Monday, September 17, 2007

Hemenway Responds to CH

The report that Kecibukia discusses is a brief synopsis of my book,
Private Guns Public Health, University of Michigan 2006, which goes into more depth and answers some of the questions. The book in turn is a synopsis of hundreds of peer-reviewed journal articles, which go into far more detail. Our website (HICRC) summarizes most of our journal articles about guns-- from Google scholar you can find the abstracts, and if you have access to the journals via the internet (as Harvard provides) you can download any of the gun articles.

Translation: So buy my book or pay for the articles yourself. Do your own research.

Now compare that to Gary Mauser who sent me his data.


Kecibukia is correct that the under age 24 no longer account for the majority of accidental gun fatalities. The sentence in the book was correct when I originally wrote it (probably in 2000 or 2001 when data were available for the 1990s up to 1998) but the sentence should have the dates specified, or a citation.
Cheers,
David

At least he admits to not being current.

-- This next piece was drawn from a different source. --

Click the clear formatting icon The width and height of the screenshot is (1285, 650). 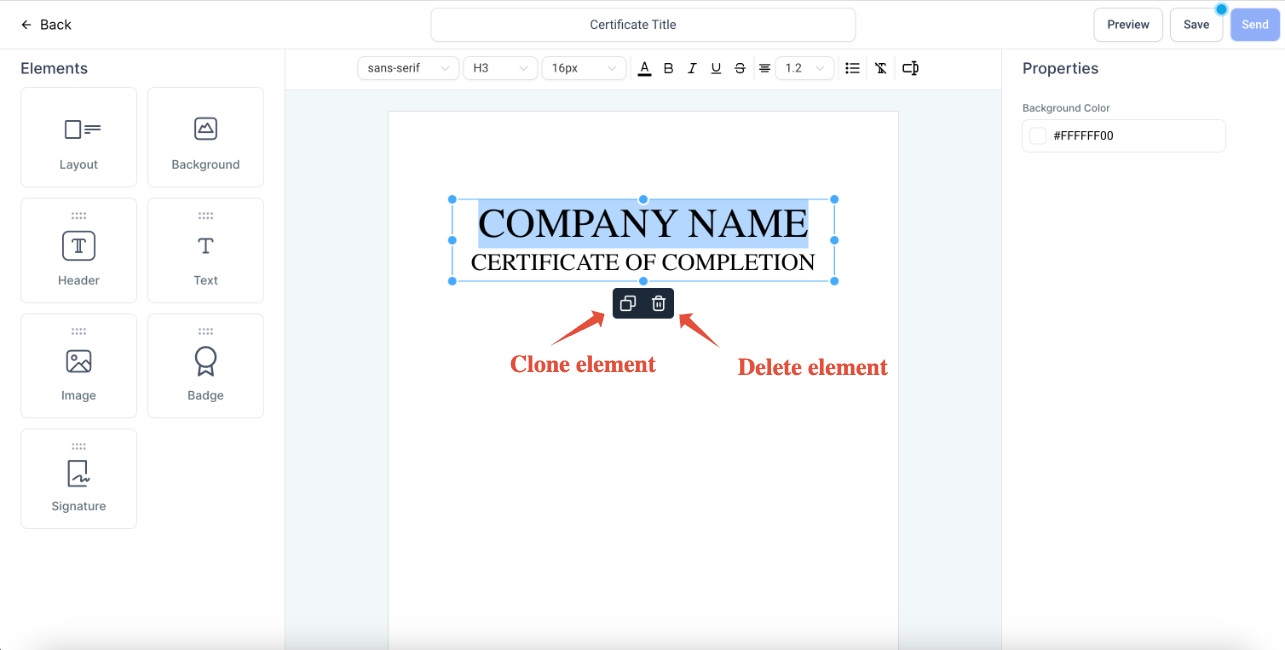880,68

Too bad it wasn't true in '98 either and hadn't been for at least three years.


Here's an interesting bit from their response to an NRA critique of their book:

(2) The editorial staff writes: “Hemenway, Miller and Azrael (sic) believed that their study proved that Right-to-Carry laws caused people to behave dangerously and thus directly led to people shooting or threatening others with a gun.”
Response: We say nothing along those lines. No variable in our analysis has anything to do with Right-to-Carry Laws, or shooting people or threatening anyone with a gun.

Really?

"Nonetheless, in the past decade, many states
have required police to issue gun-carrying permits to anyone who is not expressly
prohibited by statute, even if police have reason to believe that individual may misuse
the firearm.

"While evidence regarding the effects of these more permissive gun-carrying policies is
not conclusive, the best scientific studies suggest that they may increase rather
than reduce crime overall"

So they call studies that support that hypothesis the "best" and cite them, but they're not really saying it. Sure. OK.

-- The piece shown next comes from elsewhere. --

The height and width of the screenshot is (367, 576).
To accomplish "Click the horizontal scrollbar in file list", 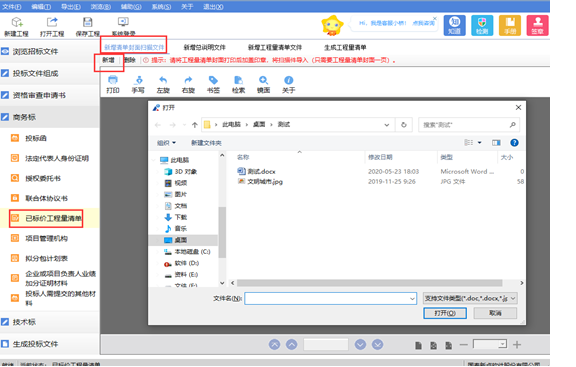I will pyautogui.click(x=370, y=283).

And my continued all time favorite:

We controlled for rates of aggravated assault, robbery, unemployment, urbanization, alcohol consumption, and resource deprivation.

Translation: We tweaked the numbers to make them say whatever we wanted them to. "Resource deprivation"? Whatever. "Urbanization"? I bet they 'adjusted' all the rural crime numbers up. For example, Chicago is the most urban area in Illinois, accounts for 50% of violent crime, has only 1/4 the total population of the state, and practically no legal ownership.